A Bayesian decision network model for ecosystem-based management of the Georges Bank social-ecological system

Robert P. Wildermuth1,2, Gavin Fay1, Sarah Gaichas3 and Geret DePiper3

1.      Department of Fisheries Oceanography, School for Marine Science and Technology, University of Massachusetts Dartmouth, New Bedford, MA, USA.

2.      Email: rwildermuth@umassd.edu

3.       NOAA National Marine Fisheries Service, Northeast Fisheries Science Center, Woods Hole, MA, USA.

Abstract

Integrated ecosystem assessment requires decision tools that can use multiple datasets, account for uncertainties, and assess tradeoffs among ecological, social, and economic objectives. Several environmental stressors and human activities affect fisheries on Georges Bank, USA. Tradeoffs among multiple ocean uses and the multitude of benefits provided to the Georges Bank socio-ecological system are difficult to assess with extant quantitative models due to imbalanced data availability across system components. We developed a Bayesian network model for the Georges Bank social-ecological system that integrates monitoring data and expert knowledge to estimate direct and indirect effects of multiple human uses of living natural resources for a set of management objectives.
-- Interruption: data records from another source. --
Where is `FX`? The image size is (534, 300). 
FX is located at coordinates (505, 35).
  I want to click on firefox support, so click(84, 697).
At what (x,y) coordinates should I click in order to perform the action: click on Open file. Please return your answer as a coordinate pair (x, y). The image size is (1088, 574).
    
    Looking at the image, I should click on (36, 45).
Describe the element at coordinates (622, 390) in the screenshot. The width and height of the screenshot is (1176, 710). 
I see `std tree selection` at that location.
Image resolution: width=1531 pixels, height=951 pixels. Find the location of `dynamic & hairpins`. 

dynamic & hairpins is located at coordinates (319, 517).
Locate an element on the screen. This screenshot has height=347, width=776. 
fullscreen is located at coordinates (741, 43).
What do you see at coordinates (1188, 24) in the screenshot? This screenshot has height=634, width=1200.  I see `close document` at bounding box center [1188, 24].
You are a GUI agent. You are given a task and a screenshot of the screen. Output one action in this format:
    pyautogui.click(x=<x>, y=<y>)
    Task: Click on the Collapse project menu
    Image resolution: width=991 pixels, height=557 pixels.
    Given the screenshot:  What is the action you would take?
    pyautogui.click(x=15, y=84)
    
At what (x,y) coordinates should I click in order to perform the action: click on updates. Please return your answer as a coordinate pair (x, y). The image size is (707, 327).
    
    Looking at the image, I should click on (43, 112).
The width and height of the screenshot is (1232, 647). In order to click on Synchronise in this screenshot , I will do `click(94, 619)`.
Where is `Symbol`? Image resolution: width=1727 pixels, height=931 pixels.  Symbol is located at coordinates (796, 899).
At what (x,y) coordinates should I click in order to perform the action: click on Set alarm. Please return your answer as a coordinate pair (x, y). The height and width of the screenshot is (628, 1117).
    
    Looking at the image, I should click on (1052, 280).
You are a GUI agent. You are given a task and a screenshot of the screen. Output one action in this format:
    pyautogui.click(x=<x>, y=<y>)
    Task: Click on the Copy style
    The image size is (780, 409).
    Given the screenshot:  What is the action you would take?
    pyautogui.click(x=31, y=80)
We used maximum likelihood methods and a survey of social science experts to fit our model to a 58-year time series for Georges Bank and evaluated the modelís predictive ability. We also analyzed the influence multiple scenarios had on the perceived ability to meet 12 management objectives. Altogether, the model correctly predicted component states greater than 70% of the time, though it poorly anticipated component state transitions. Our evaluation revealed potential leading indicators for habitats and managed functional groups, as well as unexpected outcomes for seafloor and demersal habitat. We demonstrate 1) how to integrate expert knowledge in the development and evaluation of Bayesian network models, and 2) how these methods can provide strategic management advice for complex marine social-ecological systems, even when few data exist for key components.